In this cohort, the median age was 67.6 years, 42.4% had high-risk cytogenetics and 22.1% had extramedullary disease (EMD). Around 20% of patients received a chimeric antigen receptor (CAR) T cell therapy prior to the TCE and nearly 60% of the cohort had received ≥5 prior lines of therapy with 85.3% being triple class refractory and 39.8% being penta-drug refractory. Around 55% of patients received a BCMA-targeting TCE and 10% of all patients received a TCE in combination with daratumumab and/or IMiDs. At baseline, 69% of patients had adequate renal function and the cohort had a median ferritin level of 507.4 ng/mL, C-reactive protein (CRP) of 11.97 mg/dL, absolute lymphocyte count (ALC) of 1.05x10³/uL, absolute neutrophil count (ANC) of 3.67x10³/uL, hemoglobin of 10.59 g/dL, platelet count of 168x10⁹/uL, and lactate dehydrogenase (LDH) of 289.1 IU/L.

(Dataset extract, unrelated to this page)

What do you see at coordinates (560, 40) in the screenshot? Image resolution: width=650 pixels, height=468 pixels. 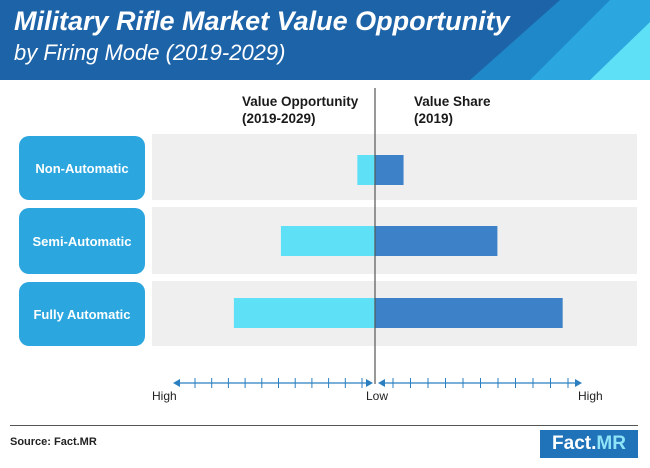 I see `header-decoration` at bounding box center [560, 40].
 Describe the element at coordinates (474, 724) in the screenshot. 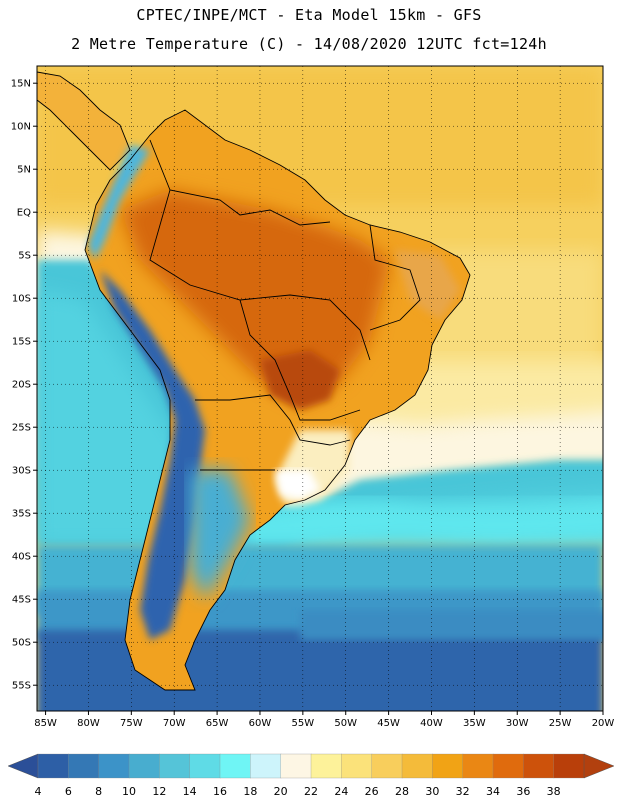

In the shrinkage-adjusted global model, five predictors showed meaningful associations with PFS: ALC, high-risk cytogenetics, EMD, ferritin and LDH. Patients with ALC ≥0.9 vs. <0.9 x10³/uL had a 38% lower risk of progression or death (HR = 0.62 [0.43, 0.90], p=0.011) while those with high-risk cytogenetics had a 59% higher risk of progression or death compared to those without (HR = 1.59 [1.10, 2.30], p=0.015). Patients with EMD had a 54% increased hazard compared to those without (HR = 1.54 [1.02, 2.33], p=0.041). For continuous markers modeled with restricted cubic splines, the HR comparing LDH 600 vs 200 U/L was 1.39 [1.06, 1.81], p=0.015, while a ferritin level of 1,000 ng/mL vs 100 ng/mL was associated with a 54% increased hazard (HR = 1.54 [1.01, 2.34], p=0.045).

We developed and internally validated PRIME, a clinically applicable model that integrates key clinical and laboratory parameters to predict PFS in RRMM patients treated with BCMA- or GPRC5D-targeting TCEs. PRIME demonstrated moderate discrimination and provides individualized 6-, 12-, 24- and 48-month PFS estimates through an accessible online calculator. Finally, we are planning to validate this model with external cohorts from other centers.